Os perfis que se agrupam no cluster azul claro formam a perspectiva dos movimentos de ruas que ocorrem pelo país. São três tipos de perfis: os convocadores, os narradores e os comentaristas dos atos. Os convocadores são os próprios protagonistas da mobilização, que giram em torno do Movimento Passe Livre (@mpl_sp, mpljoinvile, @tarifazerobh), além de perfis ligados ao coletivo Anonymous (Rio e anonopsbrazil), que andavam sumidos da difusão das lutas urbanas no Brasil. Esses perfis convocadores tambem cuidaram de narrar os acontecimentos de rua, não deixando muita brecha para um oligopólio narrativos dos veículos de imprensa. Contudo, faz parte dessa perspectiva os perfis do Globo Política, El Pais, Estados de Minas, Jornalistas Livres, Mídia Ninja e Huffington Post, Uol e Exame, por estes terem sido bastante retuitados pelos ativistas. Essa novidade ocorre em função da propagação de flagrantes forjados por policiais ou pelo fato desses veículos estarem noticiando, de dentro das manifestações, ao vivo, o andamento dos atos. Esses veículos acabam equilibrando a disputa na grande narrativa midiática, já que os perfis no Twitter das emissoras de tevê (não apenas) reforçavam muito mais os atos de vandalismo.
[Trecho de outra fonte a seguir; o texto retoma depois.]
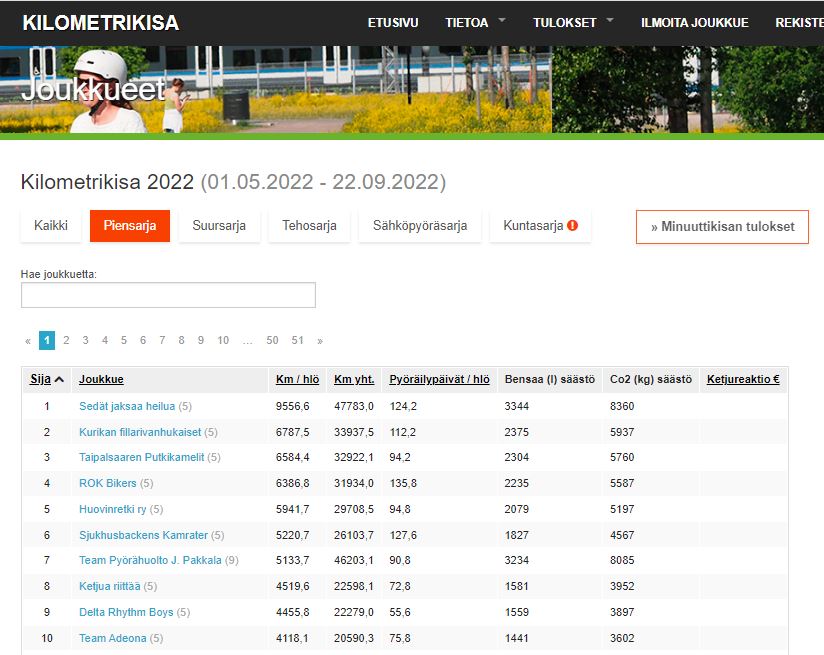Viewport: 824px width, 655px height.
Task: Jump to page 51 in pagination
Action: [297, 341]
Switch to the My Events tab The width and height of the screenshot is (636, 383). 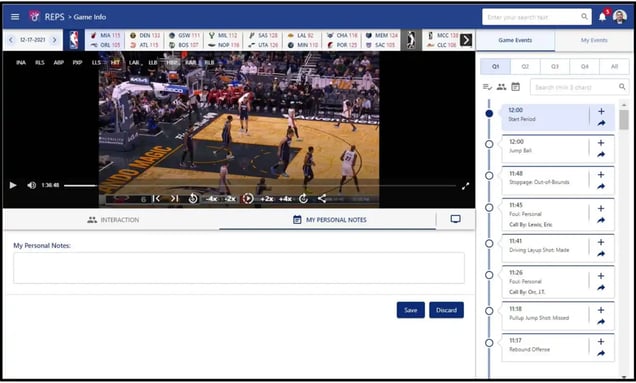(x=594, y=40)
Queria destacar uma nuance preocupante, do ponto de vista das ruas: a fragilidade de organização que se encontra a rede do MPL no Twitter. Enquanto há um alto volume de perfis (grafo 02) criticando o preço da passagem (mas desconectados com a rede das ruas), os perfis que são atraídos pela rede do MPL se caracterizam mais pelo interesse dramático dos atos (que sempre esquenta a audiência) do que pela pressão sobre a decisão tarifária dos governos. Isso ocorre, em certa medida, pelo fato de o MPL conter poucos formadores de opinião sobre a causa da mobilidade urbana no microblog. Esses formadores, ou comentaristas críticos, são os mediadores da rede. Ou seja, possuem o poder de transmutar os sentidos dos fatos. Eles interpretam não apenas os sentidos dos protestos, mas alargam aqueles ligados ao debate intelectual e político em torno do valor da tarifa, da relação Estado x movimentos, dos conflitos entre policiais e ativistas, além de fazerem os links entre a questão social e a questão urbana, enfim, esse esvaziamento intelectual no entorno do MPL no Twitter pode acontecer menos no Facebook (um locus mais apropriado à discussão, é verdade), contudo, isso faz com que o espalhamento (sempre dependente, nesse caso, da turma esquerdista do sofá) fique muito prejudicada, dificultando a tática comunicacional de transformar um ato em trending topic. O que sobra nas redes governistas (comentaristas) tem faltado na dos movimentos de rua. Alguns dos tweets (com comentários) da rede das ruas pode ser conferido em: bit.ly/1RwnBp1, bit.ly/1PZoUuN, bit.ly/1RhKtYN, bit.ly/1N2DknB, bit.ly/1mPCPbN, bit.ly/1mPRUJK, bit.ly/1RFyQcW, bit.ly/1mPDppR, bit.ly/1kZJ6Qm, bit.ly/1PRQpV8, bit.ly/1N2CGGI e bit.ly/1VYUp8R.

Para finalizar, alguns números:
137.164 tweets com termos ligados ao aumento da passagem de ônibus e trem no Brasil.
39.643 usuários distintos tuitaram sobre o tema.
67693 retweets de 32322 “remetentes” para 5497 destinatários.